Credo che, in ogni caso, si debba ripartire dalle persone. La parte economica è fondamentale, ma in un’ottica di benessere raggiunto o da raggiungere, non di spregiudicatezza economica e quindi di ricerca del posto dove la mano d’opera costa meno. Non ci si deve basare sullo sfruttamento delle risorse, ma, al contrario, operare un’attenta redistribuzione delle risorse e della ricchezza. Perché la prima cosa a cui si pensa è un esercito comune e non si propone mai, ad esempio, un ministero dell’ambiente comune?  Perché non è ancora stata creata un’agenzia di rating europea? Non solo: gli addetti ai lavori conoscono la regola detta “Target 2”, ma sappiamo bene che questa regola tutela soltanto i paesi più ricchi dai rischi dovuti ad un’eventuale uscita dall’euro. I bilanci (ed i famosi sforamenti) vengono correttamente verificati dalla Commissione Europea che, in molti casi, con atteggiamento truce trae in merito le debite conseguenze. Clausole di salvaguardia, bilanci, aumenti IVA, prestiti, interessi, vessazioni, controlli, etc. Come si può creare, partendo da tutto ciò, un’idea (o potremmo anche dire un ideale) comune? Tu mi chiedi cosa possono fare le forze europeiste? A questo proposito io non ho una ricetta pronta da offrire, ma credo, ancora una volta, che ci si debba sforzare di trovare un insieme di norme in grado di stabilire un livello più alto concretizzato in diritti e doveri condivisi, di vera unione d’intenti, di aiuto verso coloro che ne hanno bisogno, di ricerca di un’idea comune laica nella quale le diverse culture e religioni abbiano un loro spazio ma dove, in ultima istanza, è comunque  la legge che prevale. Mi si dirà: ma questa è una proposta idealista. Certo, è vero, ma un‘Europa unita non nasce proprio da un’ideale?

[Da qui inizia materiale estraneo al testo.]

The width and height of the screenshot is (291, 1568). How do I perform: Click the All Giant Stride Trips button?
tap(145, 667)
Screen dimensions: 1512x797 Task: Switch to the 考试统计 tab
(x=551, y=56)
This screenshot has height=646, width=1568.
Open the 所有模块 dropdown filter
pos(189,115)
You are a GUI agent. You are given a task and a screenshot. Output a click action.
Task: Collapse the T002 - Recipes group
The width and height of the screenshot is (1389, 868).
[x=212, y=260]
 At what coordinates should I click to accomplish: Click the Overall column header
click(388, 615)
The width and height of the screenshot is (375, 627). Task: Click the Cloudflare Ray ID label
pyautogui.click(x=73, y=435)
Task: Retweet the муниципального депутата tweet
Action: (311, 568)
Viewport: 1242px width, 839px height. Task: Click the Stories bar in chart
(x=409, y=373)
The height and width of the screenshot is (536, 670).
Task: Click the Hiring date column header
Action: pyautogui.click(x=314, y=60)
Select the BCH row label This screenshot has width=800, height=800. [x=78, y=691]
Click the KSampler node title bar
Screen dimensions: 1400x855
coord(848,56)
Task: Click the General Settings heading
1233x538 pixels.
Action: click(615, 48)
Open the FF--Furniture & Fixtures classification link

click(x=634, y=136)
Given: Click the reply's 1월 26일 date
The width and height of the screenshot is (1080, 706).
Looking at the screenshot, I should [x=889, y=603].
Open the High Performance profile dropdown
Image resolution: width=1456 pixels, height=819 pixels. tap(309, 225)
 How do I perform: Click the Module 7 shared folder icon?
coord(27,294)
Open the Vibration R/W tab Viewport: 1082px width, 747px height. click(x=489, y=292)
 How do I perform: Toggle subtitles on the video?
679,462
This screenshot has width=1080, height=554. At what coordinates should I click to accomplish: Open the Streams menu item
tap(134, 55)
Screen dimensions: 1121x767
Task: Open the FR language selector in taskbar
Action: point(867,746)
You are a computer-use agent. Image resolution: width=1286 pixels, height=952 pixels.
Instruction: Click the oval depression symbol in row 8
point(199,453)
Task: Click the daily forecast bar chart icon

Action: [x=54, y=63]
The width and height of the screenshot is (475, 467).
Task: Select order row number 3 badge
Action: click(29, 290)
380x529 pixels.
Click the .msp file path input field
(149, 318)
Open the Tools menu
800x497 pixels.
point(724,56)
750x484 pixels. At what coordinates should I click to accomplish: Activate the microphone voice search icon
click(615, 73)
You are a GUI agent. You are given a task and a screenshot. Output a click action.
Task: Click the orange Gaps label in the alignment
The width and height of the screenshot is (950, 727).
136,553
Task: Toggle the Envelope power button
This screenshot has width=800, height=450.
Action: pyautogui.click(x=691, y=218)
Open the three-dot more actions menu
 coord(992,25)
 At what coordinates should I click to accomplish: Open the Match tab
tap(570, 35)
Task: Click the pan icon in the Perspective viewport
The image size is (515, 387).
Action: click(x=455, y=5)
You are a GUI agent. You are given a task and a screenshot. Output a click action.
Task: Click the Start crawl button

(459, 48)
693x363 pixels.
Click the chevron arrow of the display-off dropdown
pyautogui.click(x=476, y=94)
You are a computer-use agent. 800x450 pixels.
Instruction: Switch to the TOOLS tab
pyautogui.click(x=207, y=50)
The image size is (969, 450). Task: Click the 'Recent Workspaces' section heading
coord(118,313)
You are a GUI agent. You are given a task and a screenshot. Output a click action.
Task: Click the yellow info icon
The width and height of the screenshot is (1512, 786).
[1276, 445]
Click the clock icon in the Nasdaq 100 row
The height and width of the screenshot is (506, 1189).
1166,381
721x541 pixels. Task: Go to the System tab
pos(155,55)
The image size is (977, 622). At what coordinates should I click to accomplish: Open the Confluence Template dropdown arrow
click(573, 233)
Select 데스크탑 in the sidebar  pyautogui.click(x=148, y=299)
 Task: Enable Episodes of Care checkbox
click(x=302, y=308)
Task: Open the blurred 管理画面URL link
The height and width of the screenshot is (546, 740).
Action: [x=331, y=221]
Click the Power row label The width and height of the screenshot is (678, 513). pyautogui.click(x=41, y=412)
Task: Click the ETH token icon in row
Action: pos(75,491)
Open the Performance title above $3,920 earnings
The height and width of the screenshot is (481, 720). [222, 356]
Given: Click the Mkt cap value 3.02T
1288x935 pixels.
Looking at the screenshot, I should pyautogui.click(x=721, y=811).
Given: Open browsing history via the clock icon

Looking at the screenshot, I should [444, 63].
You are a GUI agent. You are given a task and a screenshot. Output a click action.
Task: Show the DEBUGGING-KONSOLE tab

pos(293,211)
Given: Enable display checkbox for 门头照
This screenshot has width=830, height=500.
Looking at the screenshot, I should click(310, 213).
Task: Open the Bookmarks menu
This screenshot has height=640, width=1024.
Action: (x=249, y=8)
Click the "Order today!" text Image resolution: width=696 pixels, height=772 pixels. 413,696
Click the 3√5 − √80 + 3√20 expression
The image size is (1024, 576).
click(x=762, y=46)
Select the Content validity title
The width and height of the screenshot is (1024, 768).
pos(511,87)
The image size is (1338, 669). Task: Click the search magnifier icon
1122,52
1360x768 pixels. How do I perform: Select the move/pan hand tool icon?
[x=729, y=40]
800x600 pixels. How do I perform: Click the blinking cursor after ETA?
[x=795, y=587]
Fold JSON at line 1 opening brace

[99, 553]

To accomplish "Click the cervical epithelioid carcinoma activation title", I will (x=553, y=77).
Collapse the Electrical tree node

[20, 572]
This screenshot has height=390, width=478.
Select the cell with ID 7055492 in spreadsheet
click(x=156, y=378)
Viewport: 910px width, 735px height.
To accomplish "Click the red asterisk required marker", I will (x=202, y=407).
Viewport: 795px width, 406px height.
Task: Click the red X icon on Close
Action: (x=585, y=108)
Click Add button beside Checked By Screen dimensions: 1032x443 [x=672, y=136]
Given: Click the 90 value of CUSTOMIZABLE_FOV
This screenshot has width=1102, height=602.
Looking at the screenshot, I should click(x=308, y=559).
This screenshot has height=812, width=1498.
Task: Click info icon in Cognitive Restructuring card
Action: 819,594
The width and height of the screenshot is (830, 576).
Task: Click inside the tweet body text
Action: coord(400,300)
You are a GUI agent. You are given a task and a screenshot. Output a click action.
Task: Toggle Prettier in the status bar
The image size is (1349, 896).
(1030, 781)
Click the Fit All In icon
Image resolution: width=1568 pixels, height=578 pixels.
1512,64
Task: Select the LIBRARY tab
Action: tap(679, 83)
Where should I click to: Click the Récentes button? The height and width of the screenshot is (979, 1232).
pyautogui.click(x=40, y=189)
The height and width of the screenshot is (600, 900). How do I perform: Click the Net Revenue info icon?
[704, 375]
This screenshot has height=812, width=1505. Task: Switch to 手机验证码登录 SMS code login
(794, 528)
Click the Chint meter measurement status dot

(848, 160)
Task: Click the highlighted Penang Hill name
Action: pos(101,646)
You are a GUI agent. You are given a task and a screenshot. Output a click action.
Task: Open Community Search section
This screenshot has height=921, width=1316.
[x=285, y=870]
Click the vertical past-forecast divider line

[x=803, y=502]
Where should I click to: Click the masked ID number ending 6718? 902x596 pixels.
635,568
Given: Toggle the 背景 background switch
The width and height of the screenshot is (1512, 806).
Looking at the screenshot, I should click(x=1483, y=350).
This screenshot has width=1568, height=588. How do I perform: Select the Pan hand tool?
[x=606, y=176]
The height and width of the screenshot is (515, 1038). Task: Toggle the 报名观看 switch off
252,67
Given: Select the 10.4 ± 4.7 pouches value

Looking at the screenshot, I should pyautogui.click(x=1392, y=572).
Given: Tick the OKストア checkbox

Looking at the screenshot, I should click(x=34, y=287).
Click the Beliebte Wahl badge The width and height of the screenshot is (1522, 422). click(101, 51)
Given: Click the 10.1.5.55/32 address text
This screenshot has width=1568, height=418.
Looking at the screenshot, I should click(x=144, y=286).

E infine, quali riforme dovrebbero avviare le nuove Istituzioni europee uscite dal voto di maggio (Parlamento e commissione) per riguadagnare la fiducia di tanti cittadini disillusi e scontenti?

Promuovere l’idea(le) di un‘Europa comune parte da un afflato comune e non (come fin dagli inizi di questa avventura europea abbiamo potuto constatare) da una piattaforma di mera contabilità. È vero che ci sono delle regole e dei doveri da rispettare anche sul piano economico, ma: perché non si fa un’agenzia di rating europea? Dove il fattore economico (senza dubbio importante se ben impostato) serva a meglio regolamentare i flussi interni e migratori (ad esempio modificando l’accordo di Dublino), eliminando le differenze salariali e normative all’interno dei singoli paesi, migliorando la sicurezza (con una particolare attenzione alla struttura e al ruolo delle forze di polizia), andando verso una maggior integrazione fra le diverse strutture degli apparati dello Stato, perseguendo un’efficace lotta alle mafie, una diminuzione dei costi burocratici,  un aiuto ai paesi in difficoltà, per approdare, finalmente, ad una ristrutturazione del debito pubblico. Dobbiamo poi porre particolare attenzione alle questioni dell’ambiente e della  lotta alla povertà, tutte cose che si possono realizzare anche eliminando, tanto per fare un esempio, le differenze di reddito. E mi viene da aggiungere il fatto di impegnarsi anche a dare un nuovo impulso alla sanità pubblica.

In conclusione, credo che sia difficile dare una risposta a questa tua ultima domanda.  Tuttavia, ritengo che solamente dimostrando con i fatti l’impegno alla crescita di un benessere comune si possa ritrovare la fiducia nei confronti di progetti come quello di un’Europa unita. Purtroppo, al di là di alcuni proclami, spesso stereotipati e retorici, non mi pare si vada in questa direzione.